- [EXERCISE PROMPT] Return, word for word, the part of the records that opens with the line containing "Viewport: 1185px width, 2576px height." and closes with the line containing "pos(887,2502)". Leave the pictures out of your answer.

- [EXCERPTED RECORDS]

——————

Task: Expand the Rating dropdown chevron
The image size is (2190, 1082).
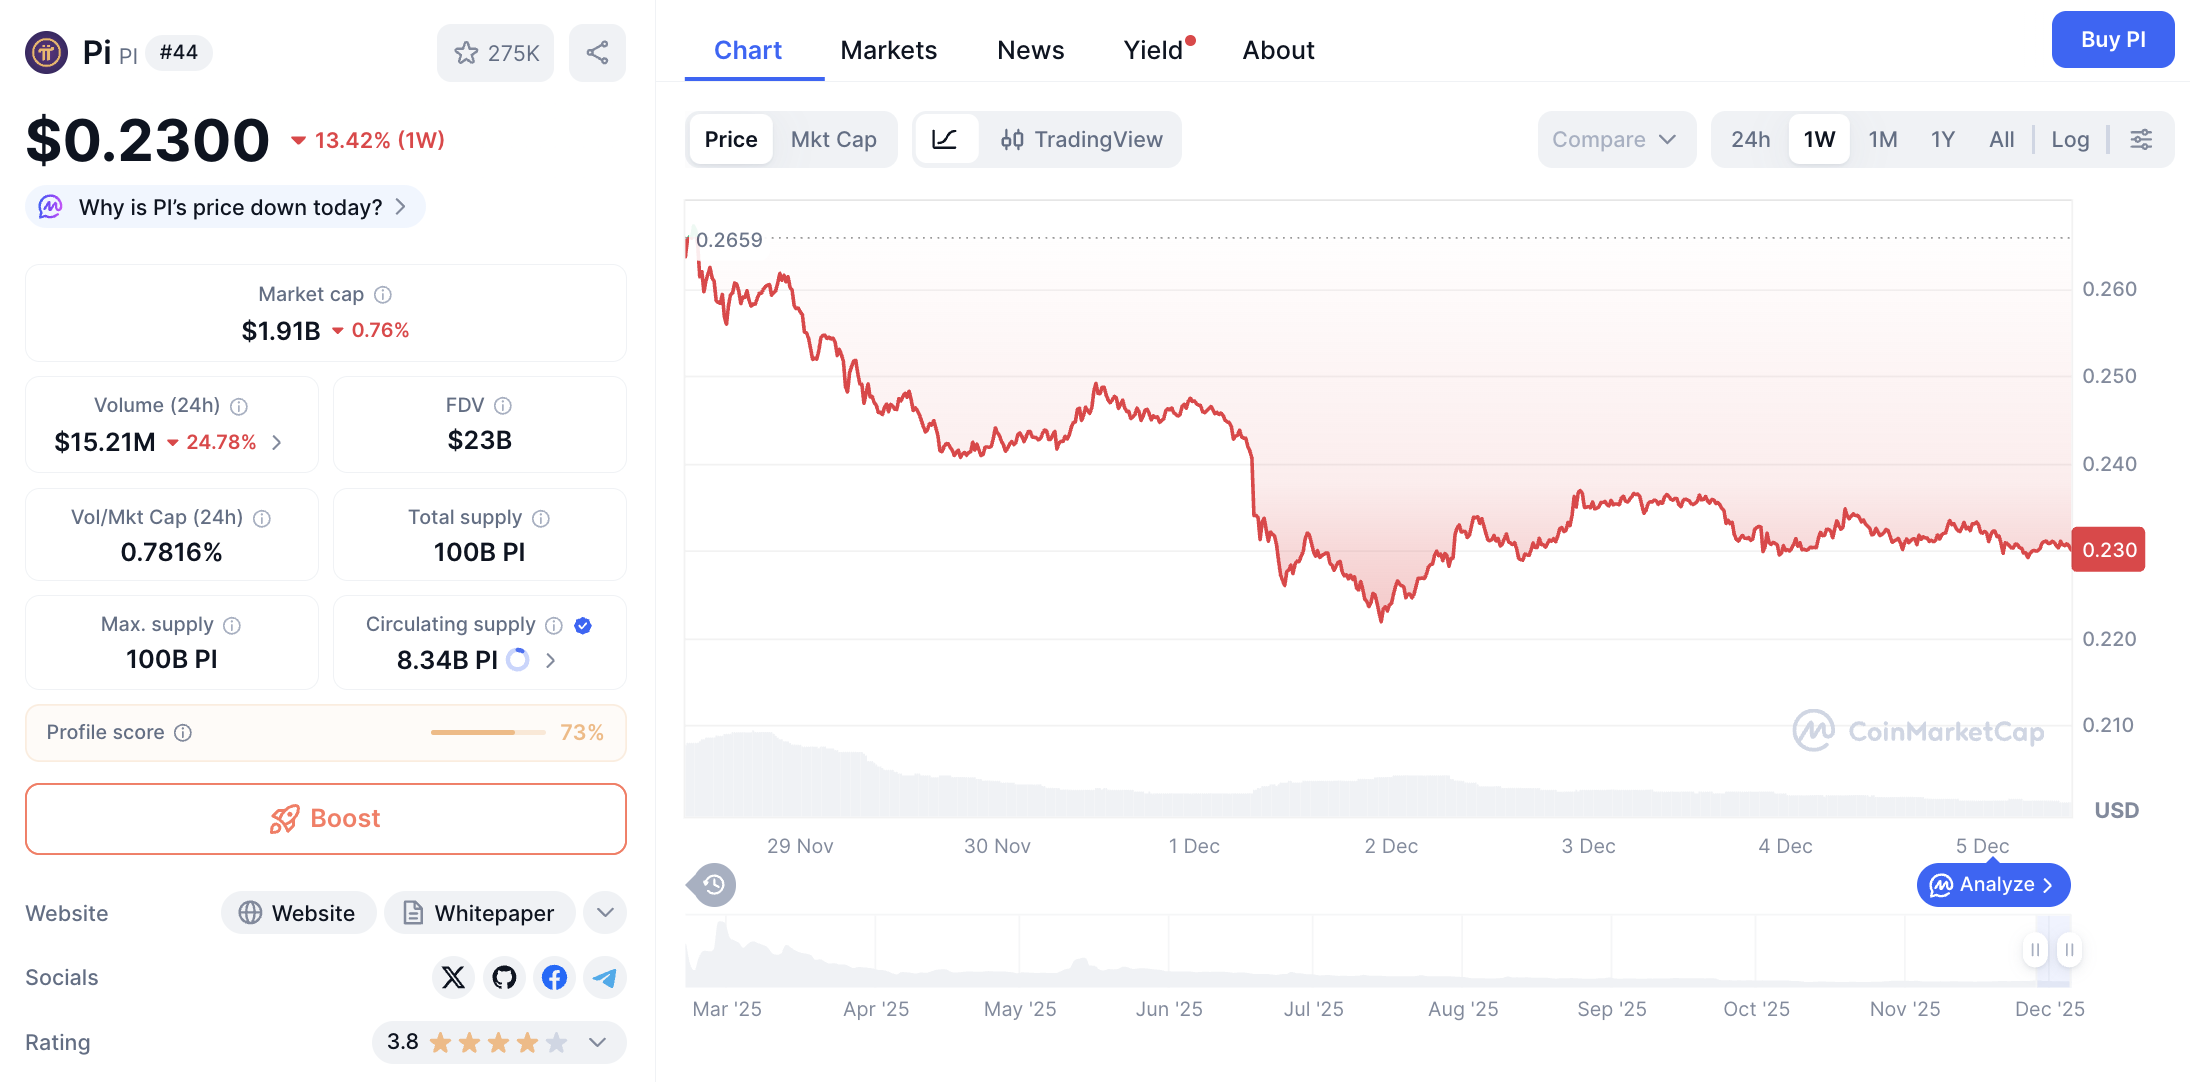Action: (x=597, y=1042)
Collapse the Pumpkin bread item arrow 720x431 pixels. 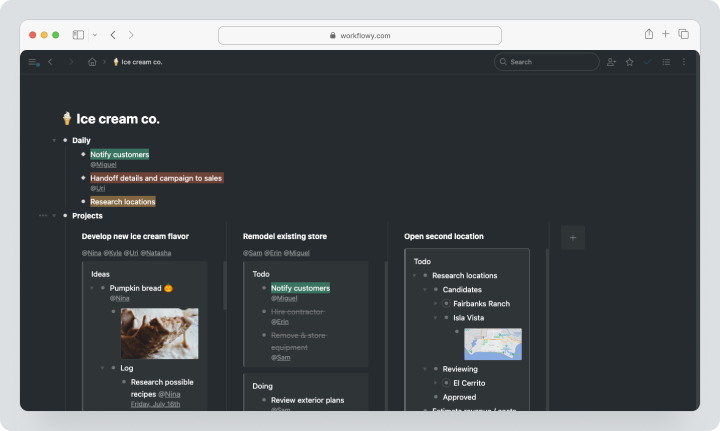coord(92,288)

——————

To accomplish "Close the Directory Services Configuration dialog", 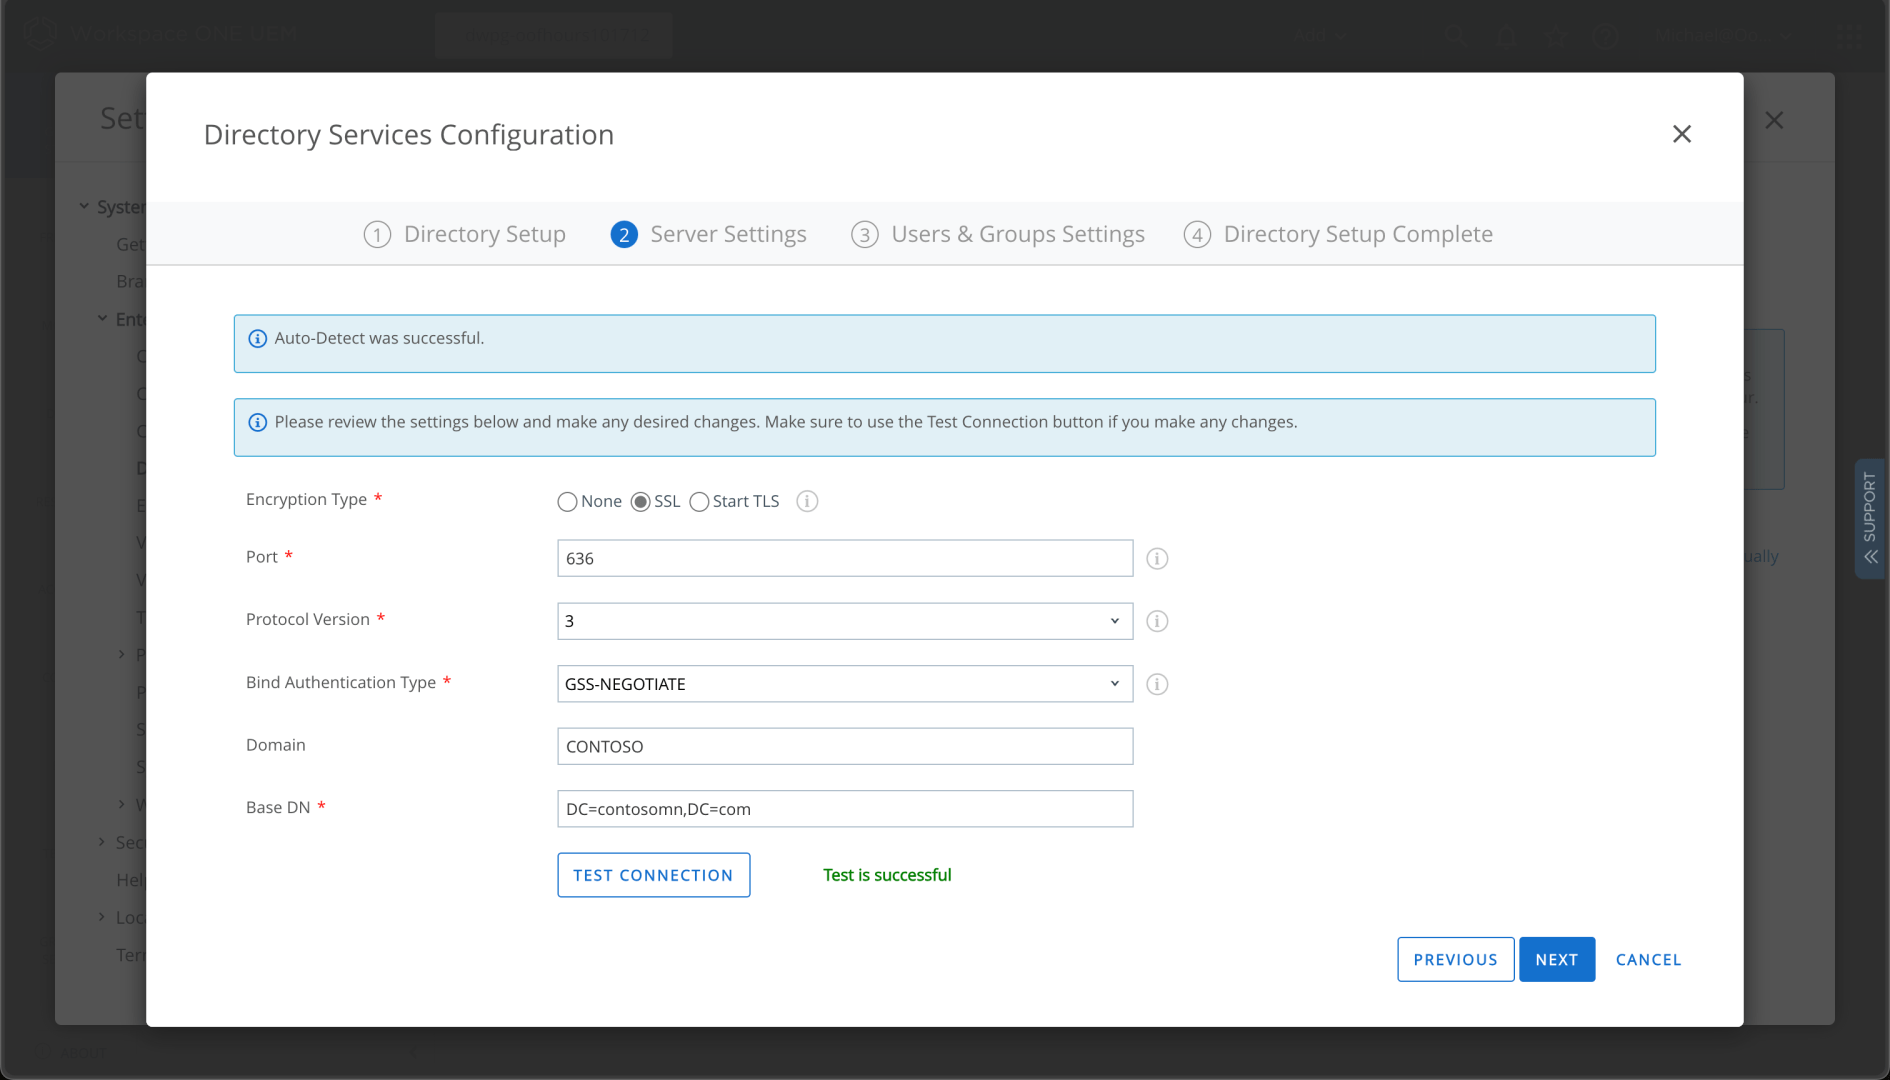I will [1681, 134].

——————

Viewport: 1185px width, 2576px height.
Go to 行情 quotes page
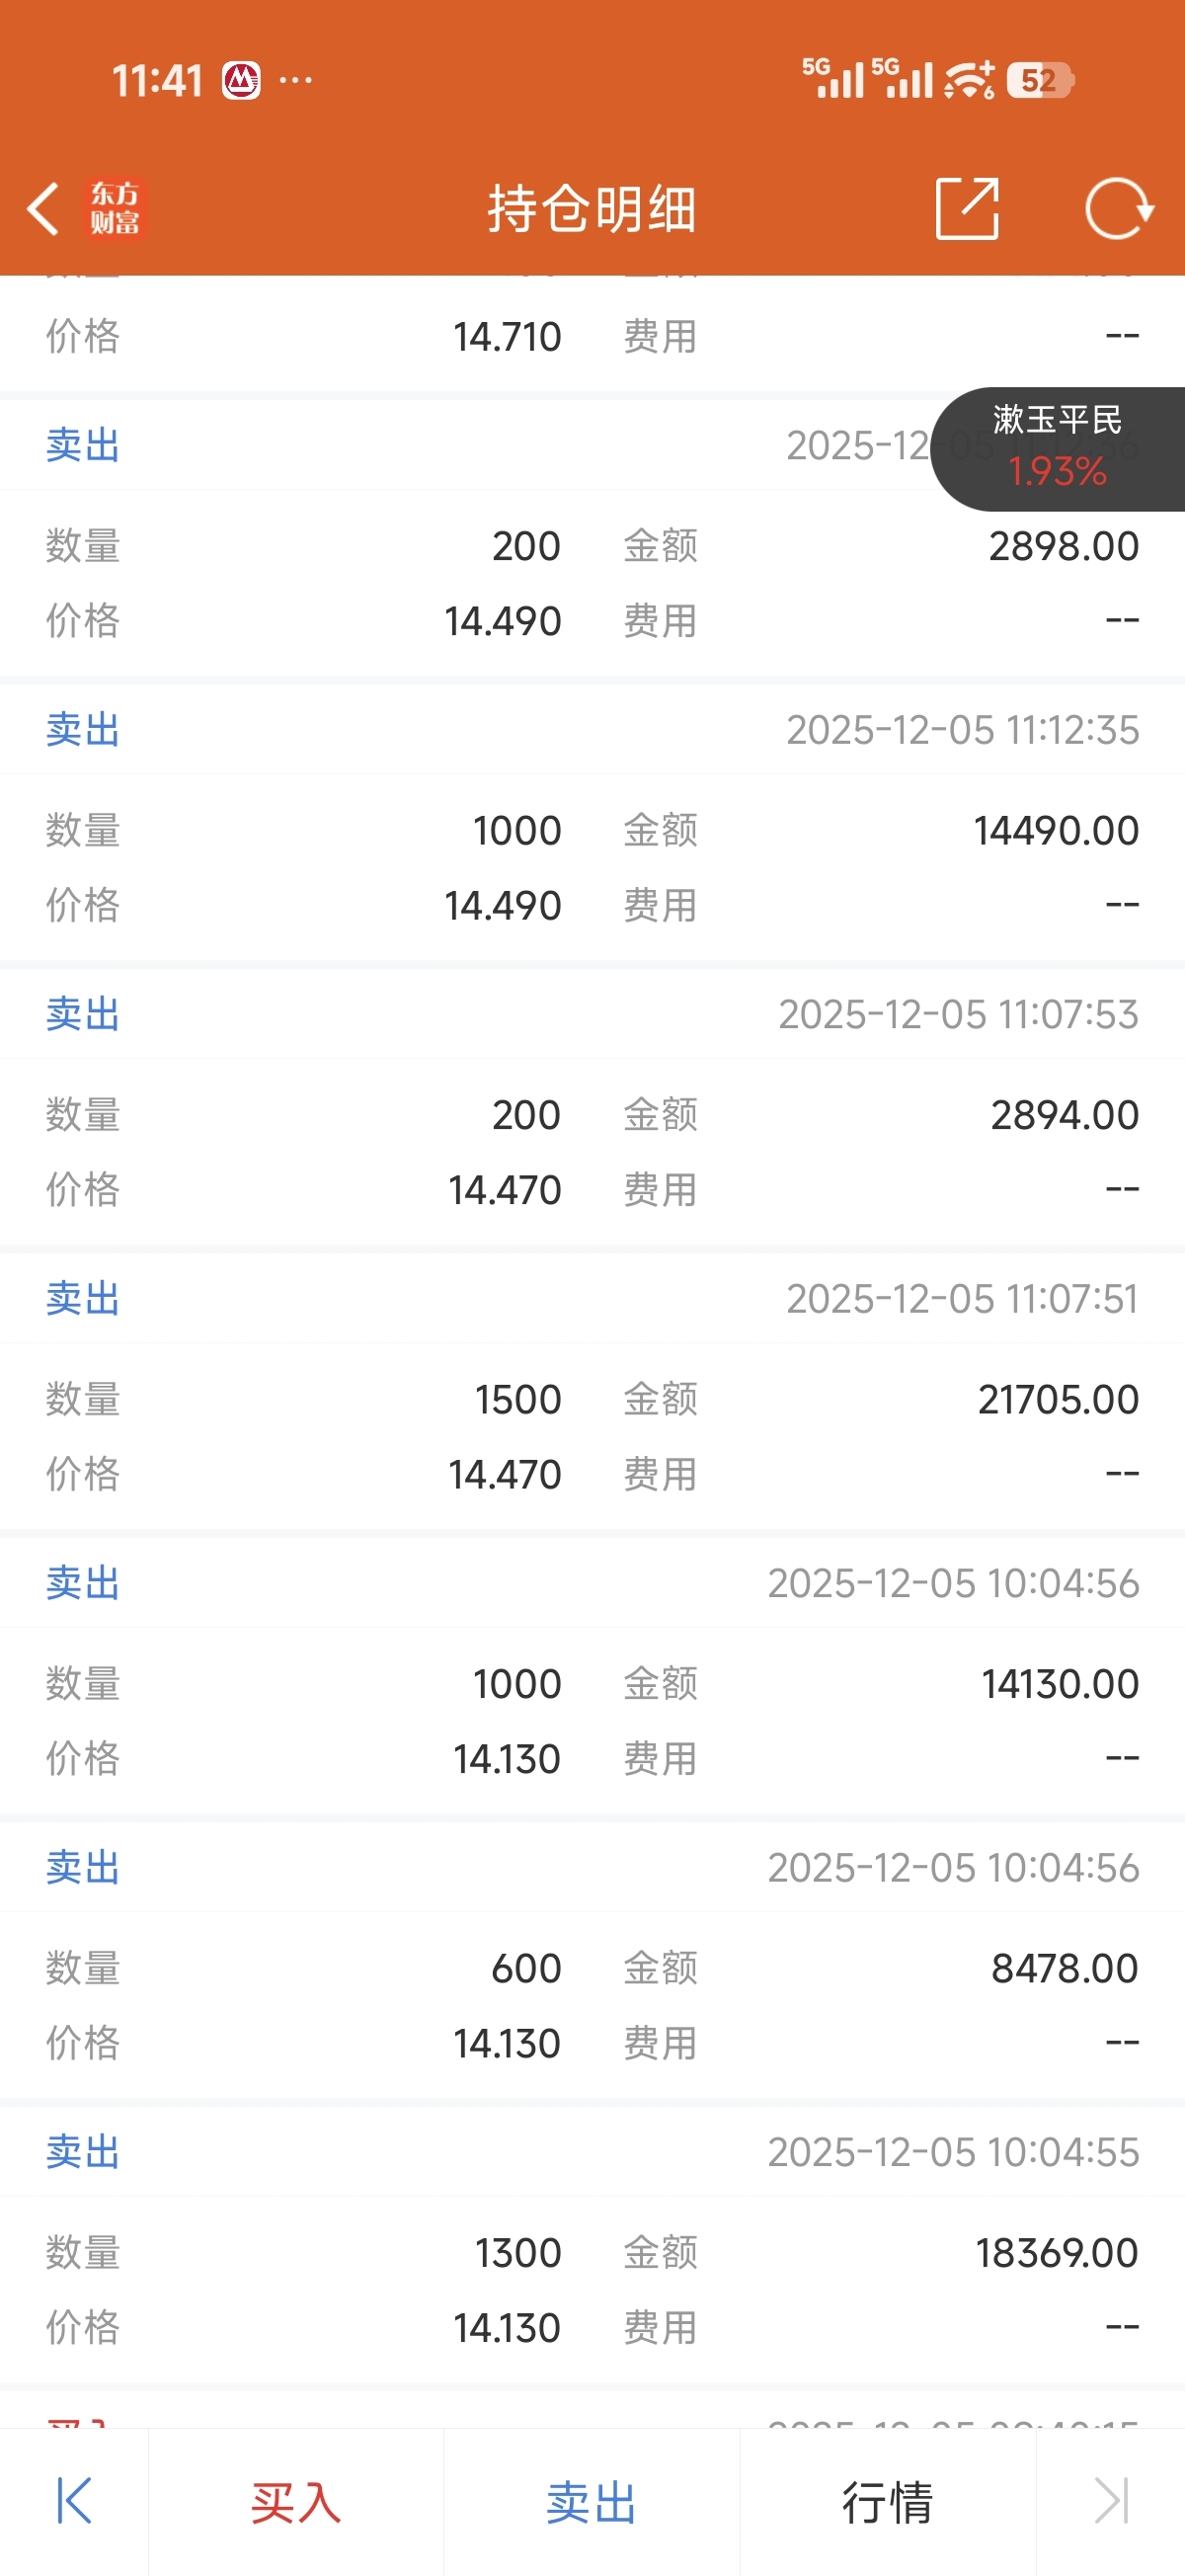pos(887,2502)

——————

- [FULL OUTPUT]
Viewport: 1185px width, 2576px height.
Go to 行情 quotes page
pos(887,2502)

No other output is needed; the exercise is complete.